(Supplied data)
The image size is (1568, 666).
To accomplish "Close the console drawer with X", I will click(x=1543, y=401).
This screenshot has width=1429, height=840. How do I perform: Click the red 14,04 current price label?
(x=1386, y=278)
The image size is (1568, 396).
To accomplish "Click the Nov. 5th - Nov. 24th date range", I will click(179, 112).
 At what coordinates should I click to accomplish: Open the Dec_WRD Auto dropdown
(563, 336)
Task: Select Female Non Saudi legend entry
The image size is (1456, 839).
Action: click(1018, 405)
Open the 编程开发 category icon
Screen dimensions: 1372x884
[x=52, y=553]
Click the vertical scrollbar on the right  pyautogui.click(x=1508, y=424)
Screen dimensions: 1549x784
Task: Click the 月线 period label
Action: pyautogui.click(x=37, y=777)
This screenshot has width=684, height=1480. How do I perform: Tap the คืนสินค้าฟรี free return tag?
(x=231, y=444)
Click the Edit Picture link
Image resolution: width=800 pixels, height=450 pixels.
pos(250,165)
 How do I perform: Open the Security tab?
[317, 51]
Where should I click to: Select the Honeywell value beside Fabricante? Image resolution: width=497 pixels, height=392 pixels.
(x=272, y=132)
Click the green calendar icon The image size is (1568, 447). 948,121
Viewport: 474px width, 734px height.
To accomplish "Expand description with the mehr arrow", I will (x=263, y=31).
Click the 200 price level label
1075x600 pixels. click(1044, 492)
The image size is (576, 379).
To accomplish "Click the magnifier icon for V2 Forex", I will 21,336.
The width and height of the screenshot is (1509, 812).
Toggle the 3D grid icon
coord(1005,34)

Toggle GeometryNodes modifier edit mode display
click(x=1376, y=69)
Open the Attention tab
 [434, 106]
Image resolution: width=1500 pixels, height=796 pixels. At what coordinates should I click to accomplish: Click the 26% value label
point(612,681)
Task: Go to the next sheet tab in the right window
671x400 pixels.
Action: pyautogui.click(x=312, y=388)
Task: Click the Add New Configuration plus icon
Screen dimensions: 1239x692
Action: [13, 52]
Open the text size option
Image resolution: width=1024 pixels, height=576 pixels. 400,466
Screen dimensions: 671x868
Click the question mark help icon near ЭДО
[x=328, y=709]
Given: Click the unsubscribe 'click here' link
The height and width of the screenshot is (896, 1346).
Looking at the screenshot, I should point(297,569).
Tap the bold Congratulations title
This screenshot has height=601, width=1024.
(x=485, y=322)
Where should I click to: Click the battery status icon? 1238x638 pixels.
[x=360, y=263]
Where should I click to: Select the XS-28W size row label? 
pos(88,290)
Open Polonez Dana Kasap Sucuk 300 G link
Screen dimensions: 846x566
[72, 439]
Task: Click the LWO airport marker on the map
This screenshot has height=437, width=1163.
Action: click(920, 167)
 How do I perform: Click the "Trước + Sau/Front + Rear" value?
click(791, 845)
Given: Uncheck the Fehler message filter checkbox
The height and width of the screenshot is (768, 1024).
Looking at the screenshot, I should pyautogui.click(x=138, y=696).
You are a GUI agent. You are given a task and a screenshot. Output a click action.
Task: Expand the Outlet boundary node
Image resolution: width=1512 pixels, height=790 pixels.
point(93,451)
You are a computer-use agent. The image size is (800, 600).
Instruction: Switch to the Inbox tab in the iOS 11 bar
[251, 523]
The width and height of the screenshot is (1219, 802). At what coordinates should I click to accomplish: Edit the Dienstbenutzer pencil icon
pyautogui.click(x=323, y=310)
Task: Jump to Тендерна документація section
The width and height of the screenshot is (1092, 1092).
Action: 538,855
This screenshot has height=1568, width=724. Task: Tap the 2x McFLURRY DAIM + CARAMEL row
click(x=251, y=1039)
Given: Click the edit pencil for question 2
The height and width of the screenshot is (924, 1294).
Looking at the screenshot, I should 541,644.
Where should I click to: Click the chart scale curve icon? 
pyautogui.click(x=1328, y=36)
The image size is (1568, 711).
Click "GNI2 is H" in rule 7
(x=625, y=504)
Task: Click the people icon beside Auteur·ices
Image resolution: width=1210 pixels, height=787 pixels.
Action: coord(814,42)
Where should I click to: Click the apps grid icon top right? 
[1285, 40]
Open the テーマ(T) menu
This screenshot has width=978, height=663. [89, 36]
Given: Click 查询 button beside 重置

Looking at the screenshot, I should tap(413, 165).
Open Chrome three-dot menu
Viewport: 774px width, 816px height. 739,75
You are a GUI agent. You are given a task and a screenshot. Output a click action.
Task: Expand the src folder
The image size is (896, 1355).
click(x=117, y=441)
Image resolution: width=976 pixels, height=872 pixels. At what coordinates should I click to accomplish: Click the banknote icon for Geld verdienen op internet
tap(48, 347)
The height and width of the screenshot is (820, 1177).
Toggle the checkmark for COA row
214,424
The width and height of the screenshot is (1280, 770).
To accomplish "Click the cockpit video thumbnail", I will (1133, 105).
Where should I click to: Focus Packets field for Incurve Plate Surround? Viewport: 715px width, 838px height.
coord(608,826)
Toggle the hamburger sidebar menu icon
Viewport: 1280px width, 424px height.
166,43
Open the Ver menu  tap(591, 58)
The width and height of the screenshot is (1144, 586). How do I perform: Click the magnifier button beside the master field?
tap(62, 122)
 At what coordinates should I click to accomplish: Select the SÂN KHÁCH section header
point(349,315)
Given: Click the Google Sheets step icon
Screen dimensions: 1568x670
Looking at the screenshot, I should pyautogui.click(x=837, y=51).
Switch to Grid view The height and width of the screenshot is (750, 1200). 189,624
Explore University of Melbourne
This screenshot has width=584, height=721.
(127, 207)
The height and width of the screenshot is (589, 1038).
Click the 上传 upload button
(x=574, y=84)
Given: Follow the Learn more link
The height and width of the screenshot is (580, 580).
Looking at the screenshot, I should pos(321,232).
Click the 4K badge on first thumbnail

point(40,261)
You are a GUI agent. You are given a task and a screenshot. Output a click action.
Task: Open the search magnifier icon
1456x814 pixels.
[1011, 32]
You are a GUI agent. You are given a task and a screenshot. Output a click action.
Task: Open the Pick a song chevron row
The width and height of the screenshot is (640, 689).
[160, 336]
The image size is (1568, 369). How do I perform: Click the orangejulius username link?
(End Supplied data)
Pull every line holding "with" out of the records.

To accomplish "Close the console drawer with X", I will click(x=1543, y=401).
To accomplish "Expand description with the mehr arrow", I will (x=263, y=31).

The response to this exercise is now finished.